Page 158 - The Vasculitides, Volume 1: General Considerations and Systemic Vasculitis
P. 158

134 J. Charles Jennette, Ronald J. Falk and Adil. H. M. Gasim

     Organ limited expressions of AAV occur, for example isolated cutaneous vasculitis, lung
capillaritis, upper respiratory tract granulomatosis, or pauci-immune necrotizing and
crescentic glomerulonephritis also called renal-limited vasculitis. In some but not all patients,
multisystem involvement is identified later. Isolated granulomatosis often is considered a
limited form of GPA and isolated vasculitis as a limited form of MPA if the lesions otherwise
are identical to those observed in systemic AAV.

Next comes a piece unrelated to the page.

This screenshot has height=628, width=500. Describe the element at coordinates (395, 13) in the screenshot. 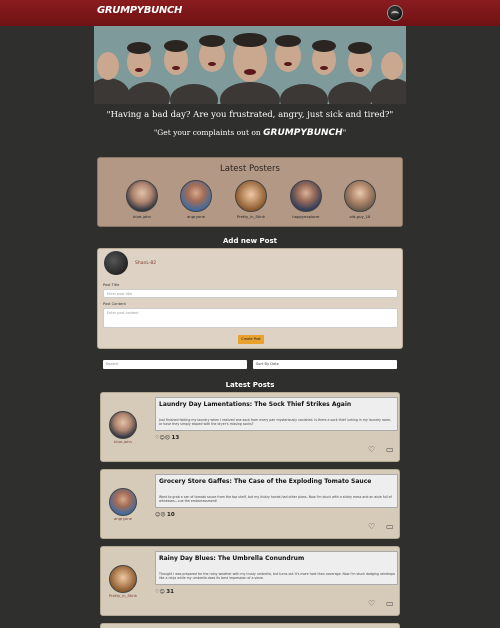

       Immune Complex Small Vessel Vasculitis

     CHCC 2012 [1] defines immune complex SVV as vasculitis with moderate to marked
vessel wall deposits of immunoglobulin and/or complement components predominantly
affecting small vessels such as capillaries, venules, arterioles and small arteries;
glomerulonephritis is frequent.

     Immune complex SVV differs immunopathologically from AAV with respect to the
extent of immunoglobulin deposited in vessel walls. This most likely is a reflection of the
different etiologies and pathogenic mechanisms. Immune complex vasculitis appears to result
from initial extensive localization of immune complexes in vessel walls followed by
complement activation and mediation of inflammation. The immunoglobulin is diffusely
distributed in the walls of affected small vessels. In contrast, AAV appears to be mediated by
more direct interaction of ANCA with neutrophils and monocytes resulting in activation that
in turn releases factors that activate the alternative complement pathway, which amplifies the
inflammation to cause the severe necrotizing lesions of AAV [13].

     There are many forms of immune complex SVV caused by immune complexes of
different compositions. The antigens in pathogenic immune complexes can be derived from
heterologous sources such as infectious pathogens or drugs, and those from endogenous
sources such as autoantigens. CHCC 2012 only defines several of these many variants: anti-
glomerular basement membrane (anti-GBM) disease, CV, IgAV, and hypocomplementemic
urticarial vasculitis (HUV) (anti-C1q).

     Anti-GBM disease is defined as vasculitis affecting glomerular capillaries, pulmonary
capillaries, or both, with basement membrane deposition of anti-basement membrane
autoantibodies. Lung involvement causes pulmonary hemorrhage, and renal involvement
causes glomerulonephritis with necrosis and crescents.

     From an immunopathologic perspective, anti-GBM disease is somewhat distinct from
many other forms of immune complex vasculitis and glomerulonephritis because
immunostaining of involved capillaries shows linear staining rather than granular staining
(Figure 5). This is because the target autoantigen is a diffusely distributed constituent
component of the glomerular and alveolar capillary basement membranes, type IV collagen.
Thus, immune complexes containing anti-GBM antibodies and type IV collagen form in situ
diffusely along these basement membranes resulting in the linear staining. By contrast, other
type of immune complexes gather stochastically and irregularly within vessels walls
producing the granular pattern of immunostaining. The inflammatory vascular injury of anti-
GBM disease affects glomerular capillaries, pulmonary capillaries, or both, with focal rupture
of capillary walls and hemorrhage into the urinary space or alveolar air spaces.